_QUOTED PASSAGE_:
((

Not being one to shirk a challenge, well...not one which doesn't involve fisticuffs anyway, in which case my policy has always been one of amelioration and as a final resort, should braggadocio and trying to face down my opponent fail, of removing myself from the situation as expediently as possible, in other words, running away, I feel I should at least make a token effort to compile such a list. So, to that end, here goes.


A rather devalued word, I will concur, and one that has become unfashionable of late even to the extent that, as a quality, it seems to have dropped out of public life altogether. To witness the behaviour of our politicians, our interviewers, most of our journalists and, I am reliably informed, participants in reality TV shows, is to witness conduct totally devoid of this once prized attribute. Politeness, respect and tolerance in our dealings with others no matter what the occasion can only lead to society's wheels and gears running in a smooth and congenial fashion and induce a mood opposite to that engendered by the sneering, cynical, opinionated, insulting and, quite frankly, downright ignorant.

Having written that, and reflected upon it, it has become clear that almost everything I find uplifting about life in general can somehow fit into this category. Anything from polite and cheerful shop assistants, through a cheery "Good morning!" in a bus stop queue, to drivers acknowledging my actions on the road with a wave of the hand are all demonstrations of the fact that small acts of niceness can have a disproportionate effect on my general mood. They cheer me up, make me feel all warm inside and much better prepared to face the day. They put a smile on my face and renew my faith that most people are, at heart, thoroughly good eggs.

So, where does that leave me in regard to the list? Well, having to fall back on that which I promised to avoid to be honest. I will, however, make an attempt to avoid the concrete - Laphroaig, mature Cheddar etc. - and concentrate on the abstract.

))

_DATASET EXTRACT_:

((

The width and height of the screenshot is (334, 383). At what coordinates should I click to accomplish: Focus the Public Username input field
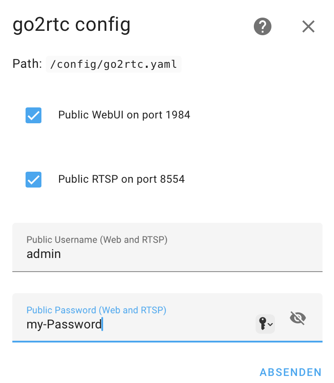pyautogui.click(x=167, y=254)
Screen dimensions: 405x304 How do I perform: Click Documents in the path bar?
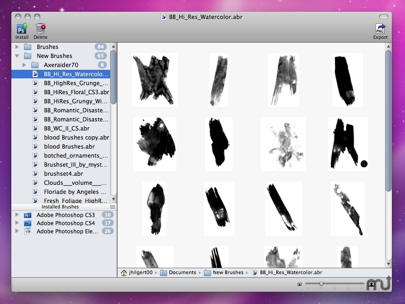pos(182,272)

))

_PROBLEM SET_:
(a) Rewrite the paragraph beginning "Having written that" from the passage on courtesy as a short bulleted list that keeps its main points.
(b) In the passage on courtesy, swap "Cheddar" for "Stilton" and give the part that begins at the words "Having written that, and" and stops after "on the abstract.".

_RESPONSES BY TASK_:
(a)
- On reflection, almost everything the writer finds uplifting about life fits into this category.
- Examples include polite, cheerful shop assistants, a cheery "Good morning!" in a bus stop queue, and drivers who acknowledge the writer on the road with a wave.
- Small acts of niceness have a disproportionate effect on the writer's mood.
- They cheer the writer up, bring a warm feeling inside, and leave the writer better prepared to face the day.
- They bring a smile and renew the writer's faith that most people are, at heart, thoroughly good eggs.

(b)
Having written that, and reflected upon it, it has become clear that almost everything I find uplifting about life in general can somehow fit into this category. Anything from polite and cheerful shop assistants, through a cheery "Good morning!" in a bus stop queue, to drivers acknowledging my actions on the road with a wave of the hand are all demonstrations of the fact that small acts of niceness can have a disproportionate effect on my general mood. They cheer me up, make me feel all warm inside and much better prepared to face the day. They put a smile on my face and renew my faith that most people are, at heart, thoroughly good eggs.

So, where does that leave me in regard to the list? Well, having to fall back on that which I promised to avoid to be honest. I will, however, make an attempt to avoid the concrete - Laphroaig, mature Stilton etc. - and concentrate on the abstract.